Without knowing what's going on, in a general sense I'd assume that more RAM and an SSD would help the most. But again, it really depends on what you are trying to do.

An X5675 runs at 3.06ghz turbo boost to 3.46 for core bound applications and if my rough conversion is correct damn close to what you will pay for the X5650.

http://www.ebay.com/itm/231517094246?_trksid=p2060353.m1438.l2649&ssPageName=STRK:MEBIDX:IT
That's a good recommendation too, I like it. However, that particular CPU is more like £85 in the UK.
 

reddemonic

macrumors member
Original poster
Dec 8, 2012
36
1
just general application, sometime i use photoshop, indesign. and play games couple of times in a week. you suggest i just upgrade my rams, hard drive and graphic card? then when price drop on these cpu then its time to upgrade?
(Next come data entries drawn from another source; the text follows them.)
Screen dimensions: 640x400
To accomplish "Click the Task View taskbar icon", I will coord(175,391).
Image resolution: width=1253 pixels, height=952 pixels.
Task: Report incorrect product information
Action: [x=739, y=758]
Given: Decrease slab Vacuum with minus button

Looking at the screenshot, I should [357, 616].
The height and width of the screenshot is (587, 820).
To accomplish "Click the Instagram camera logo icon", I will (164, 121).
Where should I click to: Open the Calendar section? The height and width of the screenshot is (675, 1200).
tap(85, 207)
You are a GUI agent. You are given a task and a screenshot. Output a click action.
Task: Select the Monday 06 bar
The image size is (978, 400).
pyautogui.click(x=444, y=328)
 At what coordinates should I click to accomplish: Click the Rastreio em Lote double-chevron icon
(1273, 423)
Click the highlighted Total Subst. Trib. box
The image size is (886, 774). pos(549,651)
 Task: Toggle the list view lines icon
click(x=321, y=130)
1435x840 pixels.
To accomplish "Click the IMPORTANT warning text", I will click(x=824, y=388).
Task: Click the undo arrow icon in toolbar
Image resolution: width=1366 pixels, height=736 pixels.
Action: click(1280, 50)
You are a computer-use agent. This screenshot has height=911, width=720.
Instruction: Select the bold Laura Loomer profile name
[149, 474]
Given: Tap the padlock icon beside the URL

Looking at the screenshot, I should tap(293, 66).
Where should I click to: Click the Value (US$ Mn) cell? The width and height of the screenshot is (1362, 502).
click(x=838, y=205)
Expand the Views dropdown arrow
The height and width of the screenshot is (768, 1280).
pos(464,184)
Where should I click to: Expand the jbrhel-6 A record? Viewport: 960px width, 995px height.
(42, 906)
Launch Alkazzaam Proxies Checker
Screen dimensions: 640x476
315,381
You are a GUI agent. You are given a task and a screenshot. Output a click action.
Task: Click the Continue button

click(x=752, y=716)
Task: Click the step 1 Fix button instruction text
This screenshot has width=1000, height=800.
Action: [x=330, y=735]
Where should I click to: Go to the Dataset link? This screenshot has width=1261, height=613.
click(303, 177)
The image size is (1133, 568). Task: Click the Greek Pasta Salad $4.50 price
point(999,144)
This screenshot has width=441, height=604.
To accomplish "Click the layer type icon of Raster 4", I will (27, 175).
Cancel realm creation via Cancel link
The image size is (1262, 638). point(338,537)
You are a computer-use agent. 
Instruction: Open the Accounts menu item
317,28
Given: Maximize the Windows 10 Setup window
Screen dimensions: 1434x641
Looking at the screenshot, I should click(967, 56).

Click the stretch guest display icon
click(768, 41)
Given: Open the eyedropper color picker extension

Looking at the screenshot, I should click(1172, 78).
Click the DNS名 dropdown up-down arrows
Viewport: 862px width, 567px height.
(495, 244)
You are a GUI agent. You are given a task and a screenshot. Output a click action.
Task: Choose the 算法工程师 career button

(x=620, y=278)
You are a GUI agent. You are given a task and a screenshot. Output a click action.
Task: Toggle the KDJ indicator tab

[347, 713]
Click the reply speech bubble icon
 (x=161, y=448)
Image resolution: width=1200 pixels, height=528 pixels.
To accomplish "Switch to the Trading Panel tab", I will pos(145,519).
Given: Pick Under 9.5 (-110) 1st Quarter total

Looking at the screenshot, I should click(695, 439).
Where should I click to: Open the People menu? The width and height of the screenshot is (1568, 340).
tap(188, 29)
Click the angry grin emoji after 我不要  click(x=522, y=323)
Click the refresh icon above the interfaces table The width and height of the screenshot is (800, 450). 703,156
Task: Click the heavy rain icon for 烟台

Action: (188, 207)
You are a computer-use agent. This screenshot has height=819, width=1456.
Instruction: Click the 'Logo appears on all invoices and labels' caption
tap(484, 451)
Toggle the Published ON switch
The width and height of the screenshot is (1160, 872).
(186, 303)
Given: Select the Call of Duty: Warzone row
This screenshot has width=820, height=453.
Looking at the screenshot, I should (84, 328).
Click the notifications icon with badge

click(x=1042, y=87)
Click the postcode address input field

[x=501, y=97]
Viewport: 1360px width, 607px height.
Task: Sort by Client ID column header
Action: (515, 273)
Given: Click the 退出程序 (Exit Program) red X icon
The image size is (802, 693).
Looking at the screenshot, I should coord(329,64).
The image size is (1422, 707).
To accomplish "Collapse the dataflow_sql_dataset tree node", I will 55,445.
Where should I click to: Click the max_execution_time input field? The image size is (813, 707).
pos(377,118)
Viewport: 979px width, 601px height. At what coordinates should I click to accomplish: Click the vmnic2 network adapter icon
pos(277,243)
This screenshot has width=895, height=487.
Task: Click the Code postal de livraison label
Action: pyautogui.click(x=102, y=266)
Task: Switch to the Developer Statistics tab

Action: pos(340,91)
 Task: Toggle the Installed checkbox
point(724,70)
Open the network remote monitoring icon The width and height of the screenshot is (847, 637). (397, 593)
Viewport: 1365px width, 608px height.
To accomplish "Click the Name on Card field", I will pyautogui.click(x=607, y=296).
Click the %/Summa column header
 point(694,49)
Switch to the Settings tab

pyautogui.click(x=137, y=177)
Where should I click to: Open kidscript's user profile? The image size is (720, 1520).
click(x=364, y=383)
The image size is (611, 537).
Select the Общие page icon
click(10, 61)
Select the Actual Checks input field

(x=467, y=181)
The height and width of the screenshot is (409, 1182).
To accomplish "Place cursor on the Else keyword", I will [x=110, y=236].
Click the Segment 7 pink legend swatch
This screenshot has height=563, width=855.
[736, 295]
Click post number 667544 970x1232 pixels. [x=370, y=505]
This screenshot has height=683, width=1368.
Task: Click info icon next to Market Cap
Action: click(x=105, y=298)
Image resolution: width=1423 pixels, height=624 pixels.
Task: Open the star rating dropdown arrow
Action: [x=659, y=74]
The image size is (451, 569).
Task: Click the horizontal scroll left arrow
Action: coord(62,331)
one of the reason for my Mac Pro upgrade its because I'm thinking getting rid of the mac mini. (see signature). i can't game on mac mini, its just too slow for that. i just want a single system that does everything.

thanks
Alan
 
Last edited:

ActionableMango

macrumors G3
Sep 21, 2010
9,513
6,772
just general application, sometime i use photoshop, indesign. and play games couple of times in a week. you suggest i just upgrade my rams, hard drive and graphic card? then when price drop on these cpu then its time to upgrade?

one of the reason for my Mac Pro upgrade its because I'm thinking getting rid of the mac mini. (see signature). i can't game on mac mini, its just too slow for that. i just want a single system that does everything.
It sounds like you don't have a singular focus. In that case, it's hard to identify one specific piece to upgrade. Maybe others can chip in too, but in your shoes the following is what I would do, as my budget allowed:
1. Memory* (to prevent system bogging down and general slowness when memory is exceeded)
2. SSD (to greatly improve boot times, application loading, and general snappiness)
3. GPU (to greatly improve gaming)
4. CPU (to improve Photoshop, InDesign, and gaming)

* Normally I would just say that upgrading from 4GB is a no-brainer, but you seem to be on a very tight budget. So check out this Apple article that will explain how to check your RAM usage. If you are exceeding 4GB of use, then the RAM upgrade is probably the most important change you can make; swapping system RAM to disk is incredibly slow. But if you are not exceeding 4GB of use, then adding RAM will literally make no difference at all. So it's critical to check.